Iconic brand De Vere to sell off all its premier golf clubs

Alistair Dunsmuir
By Alistair Dunsmuir May 29, 2014 10:46

Iconic brand De Vere to sell off all its premier golf clubs

De Vere has put all the golfing resorts it owns in the UK up for sale, according to newspaper reports.

de vere loch lomond

The De Vere golf course in Loch Lomond

The six golf clubs affected are all premier venues: Cameron House in Loch Lomond, Mottram Hall in Cheshire, Slaley Hall in Northumberland, Dunston Hall near Ipswich, Belton Woods in Lincolnshire and Oulton Hall near Leeds.

Cameron House alone is expected to sell for about £65 million according to Herald Scotland – nearly double the amount the Turnberry golf resort, also in Scotland, sold for just last month, in what was then one of the biggest transactions in British golfing history.

The six clubs together are expected to fetch about £160 million.

The Belfry, which is managed by De Vere and in 2005 was sold by it for £186 million, is not up for sale as it is now owned by US private equity firm KSL Capital Partners, which, according to the Sunday Times, will, along with a ‘clutch of private equity firms’, bid for the six clubs.

De Vere, which went into the hands of Lloyds Banking Group during the financial crisis in a £1.7 billion debt-for-equity deal of which Lloyds has written off £650 million, sold its conference division in March for £231 million and has been selling off its non-golf hotels for several months. It sold the Grand in Brighton for £50 million earlier this month for instance.

De Vere Slaley Hall (Priestman Course)

De Vere Slaley Hall (Priestman Course)

Lloyds brought in Andrew Coppel, the former Queens Moat Houses chief executive, as De Vere’s CEO, and he said last year: “It was agreed with Lloyds in December 2011, soon after I joined De Vere, that we would work toward crystallising the value of the business over a three to four-year period.”

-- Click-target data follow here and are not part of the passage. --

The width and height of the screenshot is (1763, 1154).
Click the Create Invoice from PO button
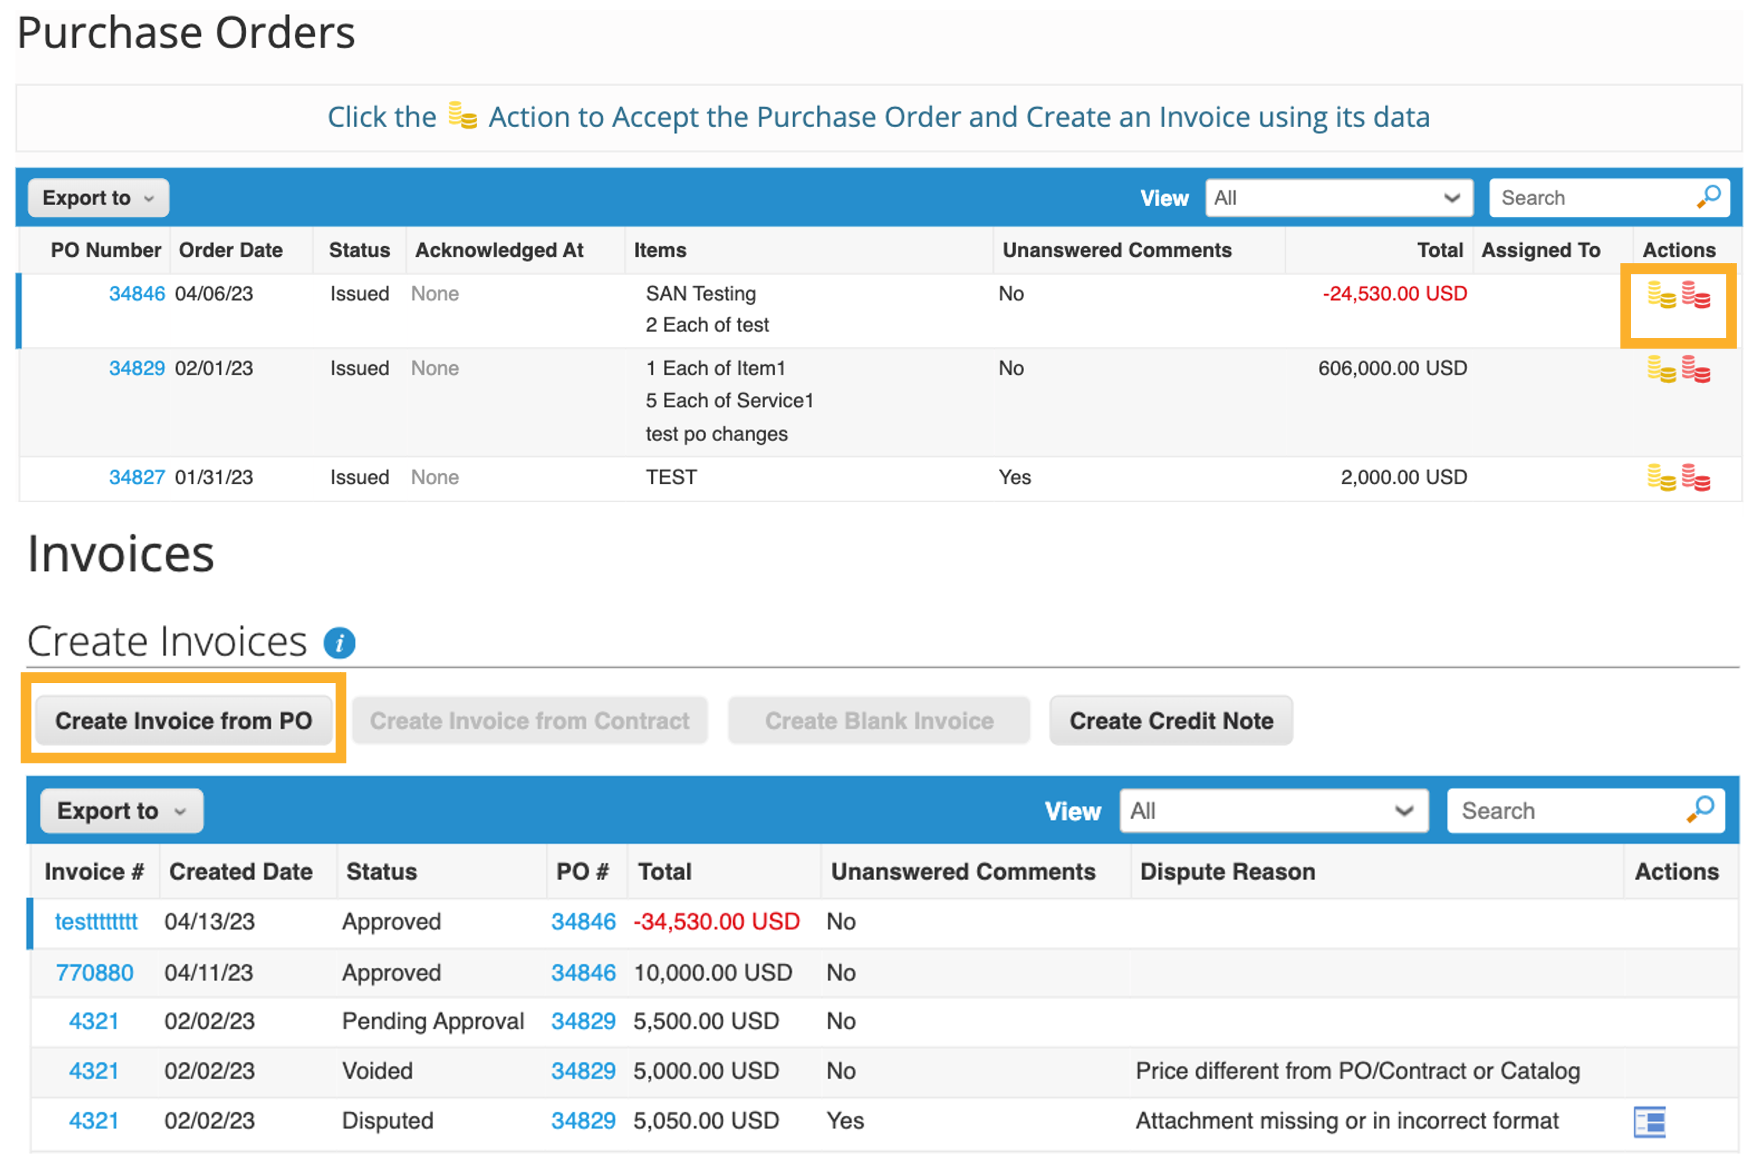pos(184,720)
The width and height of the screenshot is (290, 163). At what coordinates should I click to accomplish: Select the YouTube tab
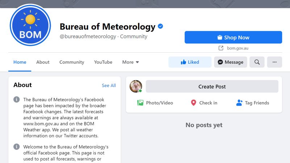click(103, 62)
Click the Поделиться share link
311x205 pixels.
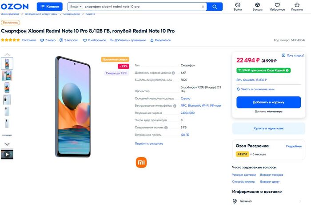click(160, 40)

During the financial crisis the group set up the highly successful reciprocal and flexible membership De Vere Club, which allows golfers to play at various courses managed by the group. Earlier this year it announced it had set up a new reciprocal scheme, ‘The Country Club’, in which golfers could effectively join all six De Vere golf clubs for just £1,250. The group has also invested heavily in its golf clubs over the last couple of years. A spokesman said De Vere had no comment to make following the newspaper revelations. However, he added that De Vere is marking the success of Colin Montgomerie, a ‘golf ambassador’ for the company who won the Senior PGA Championship recently, by offering anyone who joins either The Country Club or De Vere Club before June 12 the chance to win signed merchandise and a lesson from Montgomerie.